◆ **Work task**
Below are records that should be duplicated exactly, with no image retained.

◆ **Pixel coordinate grounding data**
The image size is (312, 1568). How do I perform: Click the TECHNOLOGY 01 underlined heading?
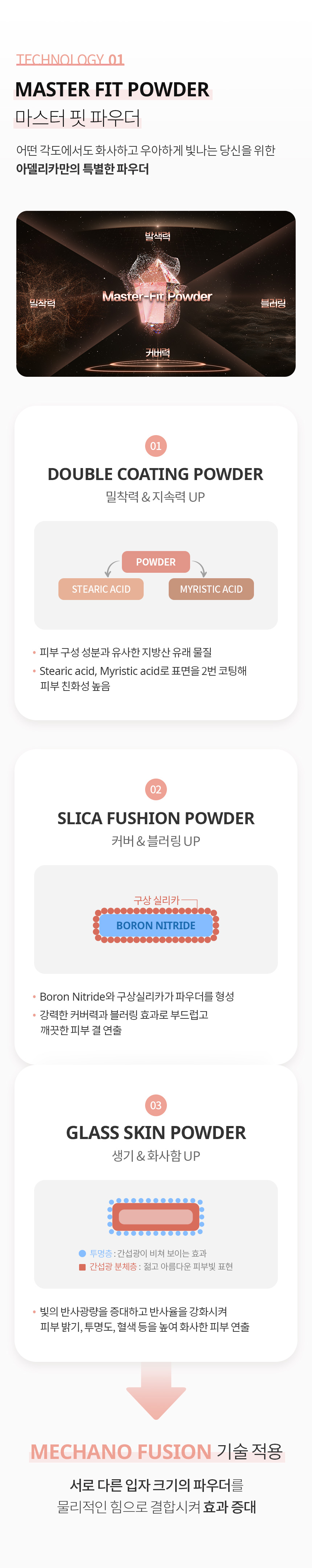point(70,60)
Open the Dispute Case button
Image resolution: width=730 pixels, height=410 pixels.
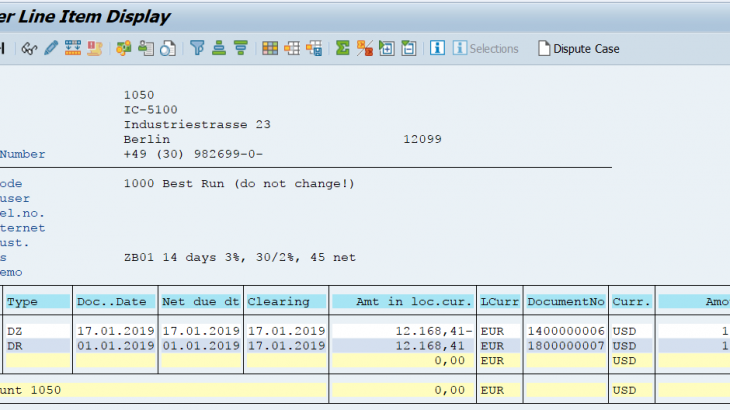click(x=579, y=48)
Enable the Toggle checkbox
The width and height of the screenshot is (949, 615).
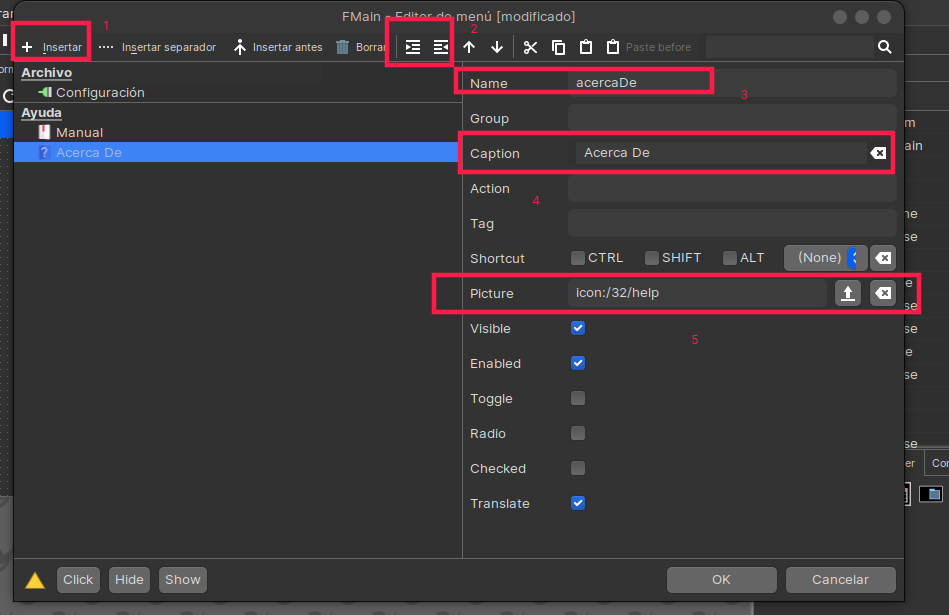pos(578,398)
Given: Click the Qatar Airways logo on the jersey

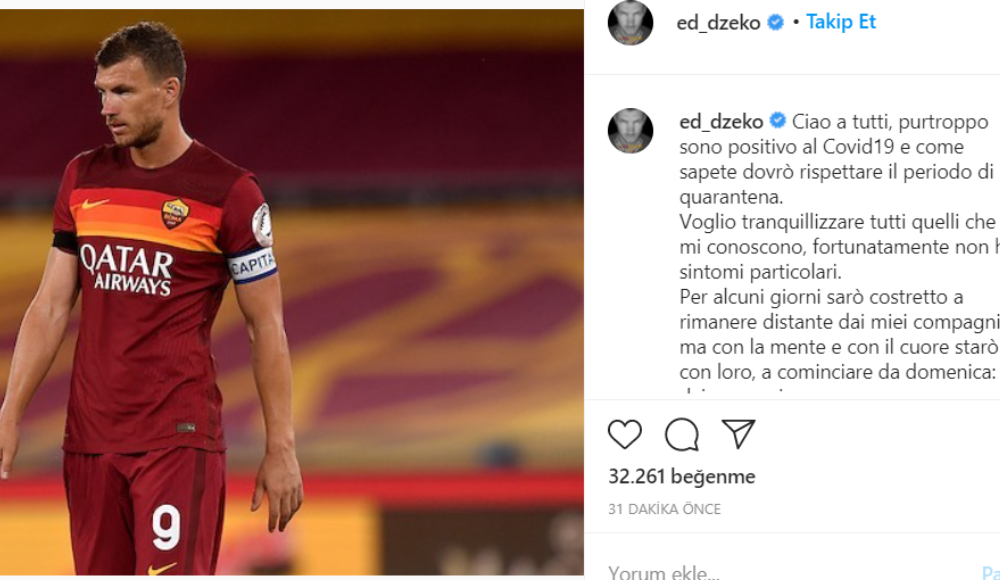Looking at the screenshot, I should pos(126,270).
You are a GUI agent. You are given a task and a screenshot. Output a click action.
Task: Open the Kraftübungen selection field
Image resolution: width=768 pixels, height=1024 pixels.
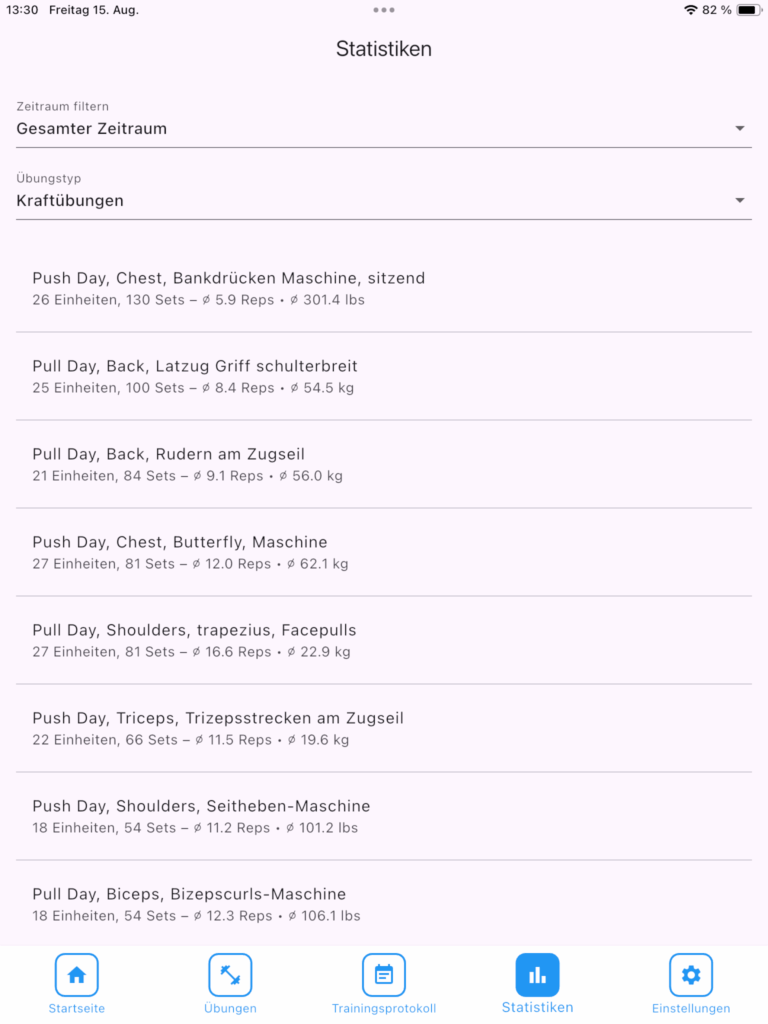pyautogui.click(x=370, y=200)
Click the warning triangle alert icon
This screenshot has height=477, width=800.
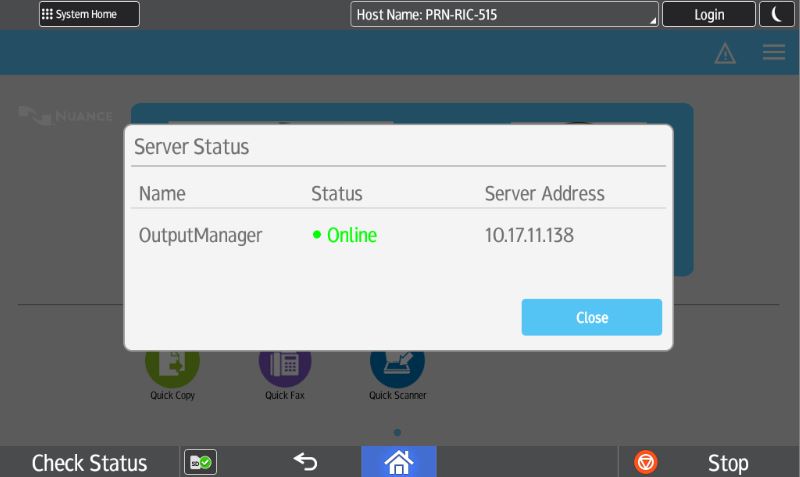pyautogui.click(x=725, y=54)
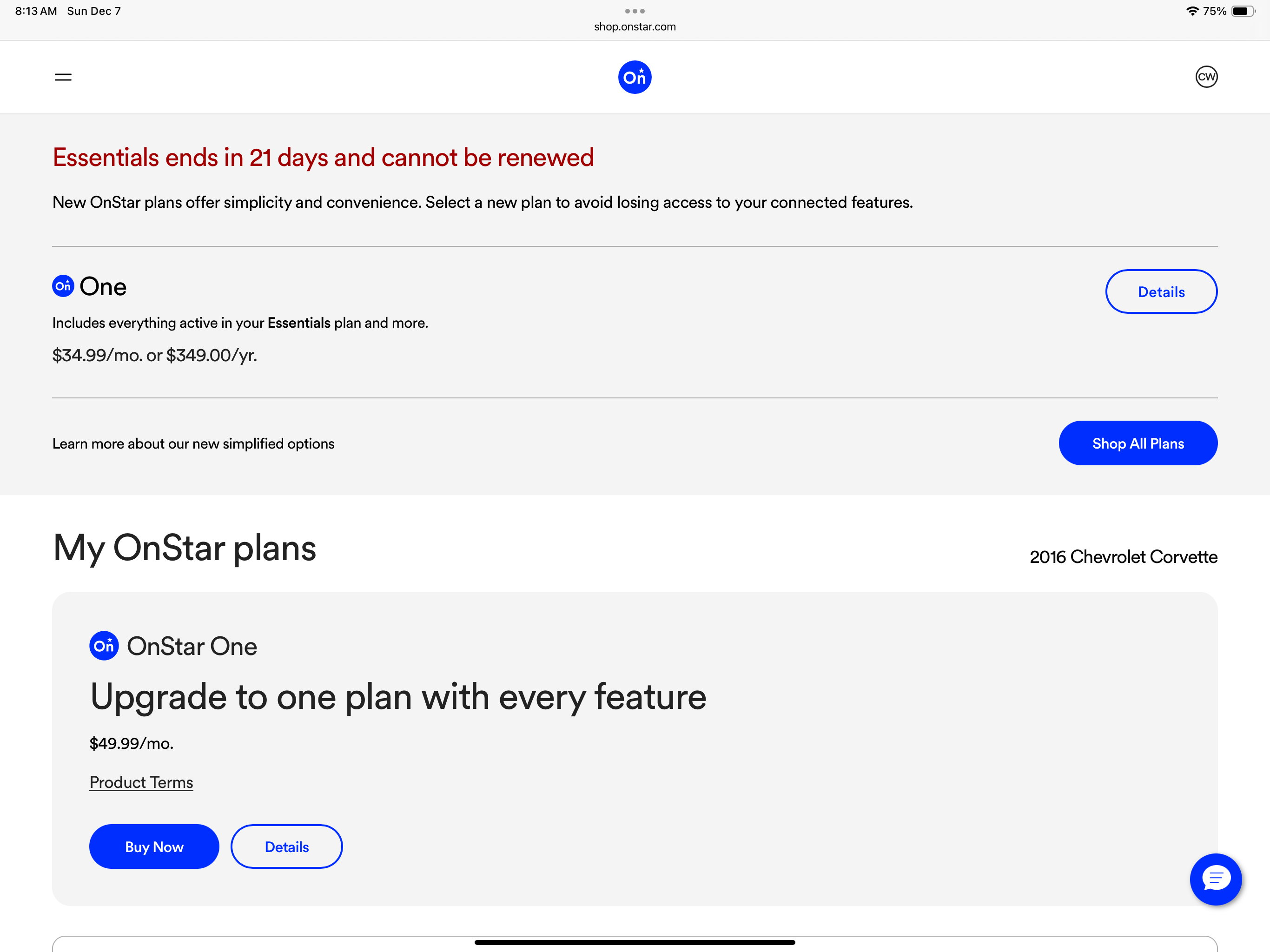The image size is (1270, 952).
Task: Open the Product Terms link
Action: (x=141, y=782)
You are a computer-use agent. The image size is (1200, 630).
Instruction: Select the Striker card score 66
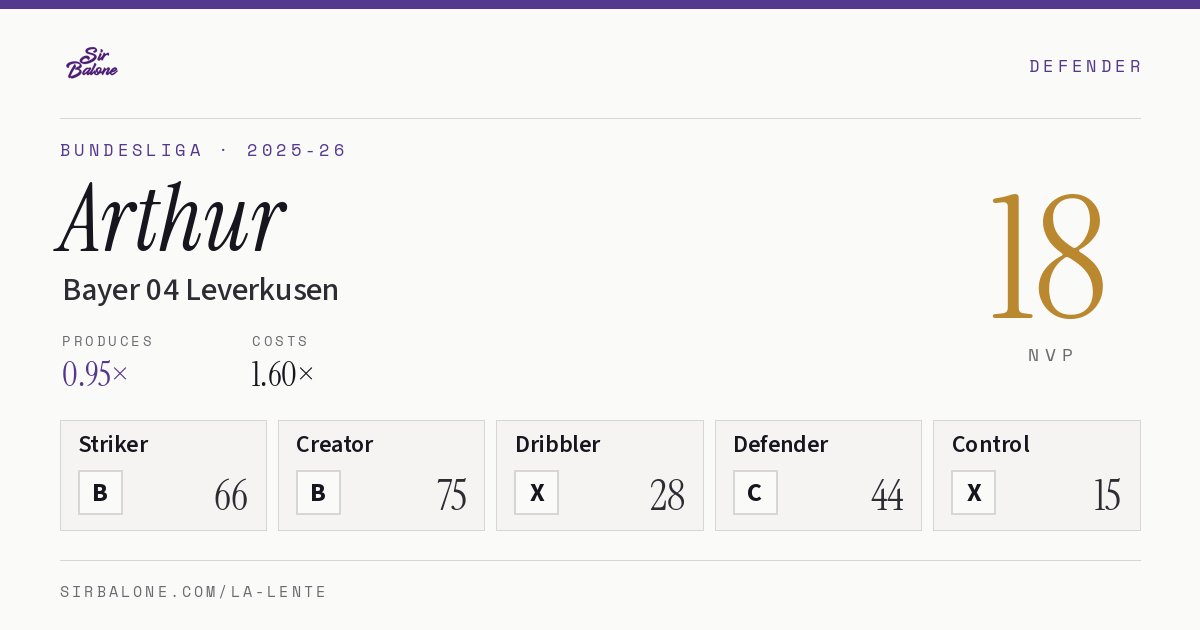click(x=231, y=495)
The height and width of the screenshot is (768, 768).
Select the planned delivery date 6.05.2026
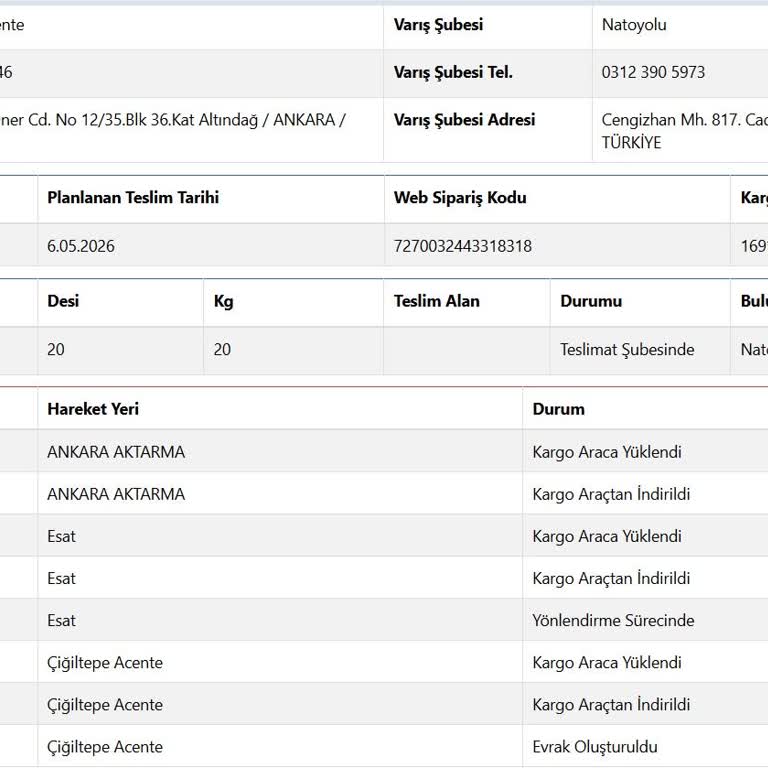[x=81, y=246]
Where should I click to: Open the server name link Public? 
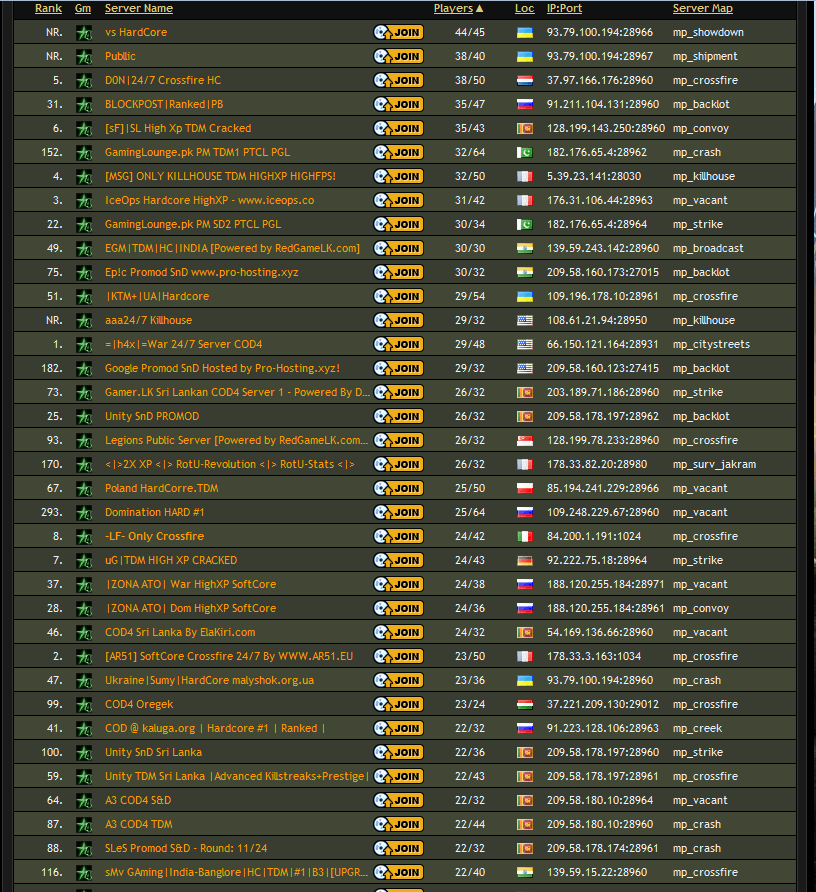(120, 56)
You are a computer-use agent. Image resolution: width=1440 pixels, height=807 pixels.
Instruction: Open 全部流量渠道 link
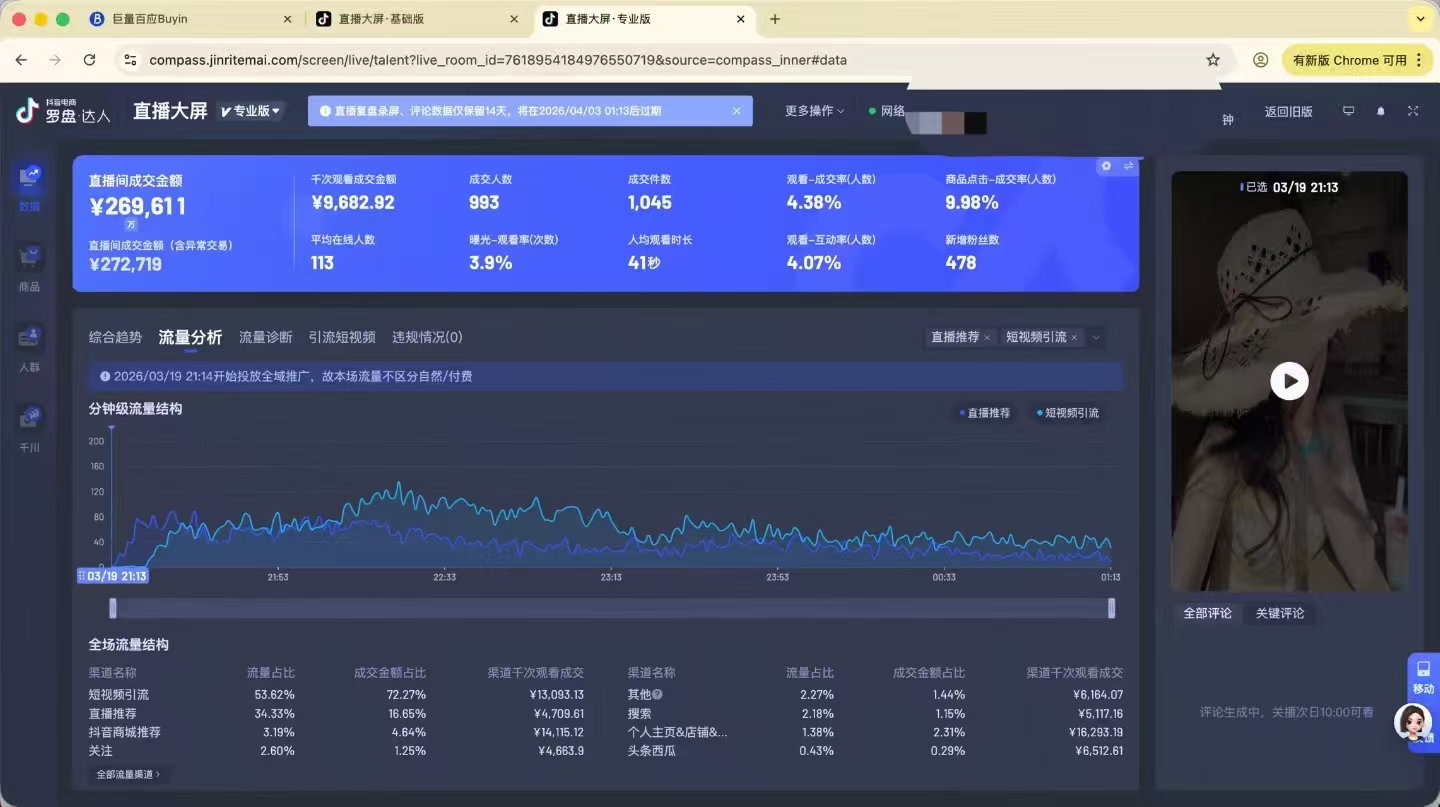(128, 774)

◆ **Solution to this problem**
The image size is (312, 1568). How do I perform: Click the TECHNOLOGY 01 underlined heading?
point(70,60)
Open the Dispute Case button
Image resolution: width=730 pixels, height=410 pixels.
click(x=579, y=48)
Enable the Toggle checkbox
The width and height of the screenshot is (949, 615).
pos(578,398)
Given: Click the Qatar Airways logo on the jersey

Looking at the screenshot, I should pos(126,270).
You are a GUI agent. You are given a task and a screenshot. Output a click action.
Task: Open the Kraftübungen selection field
Image resolution: width=768 pixels, height=1024 pixels.
pyautogui.click(x=370, y=200)
Click the warning triangle alert icon
This screenshot has height=477, width=800.
pyautogui.click(x=725, y=54)
The image size is (1270, 952).
Task: Open the Product Terms link
Action: (x=141, y=782)
You are a computer-use agent. The image size is (1200, 630).
Instruction: Select the Striker card score 66
click(x=231, y=495)
The height and width of the screenshot is (768, 768).
Select the planned delivery date 6.05.2026
[x=81, y=246]
Where should I click to: Open the server name link Public? 
(120, 56)
You are a computer-use agent. Image resolution: width=1440 pixels, height=807 pixels.
Instruction: Open 全部流量渠道 link
(128, 774)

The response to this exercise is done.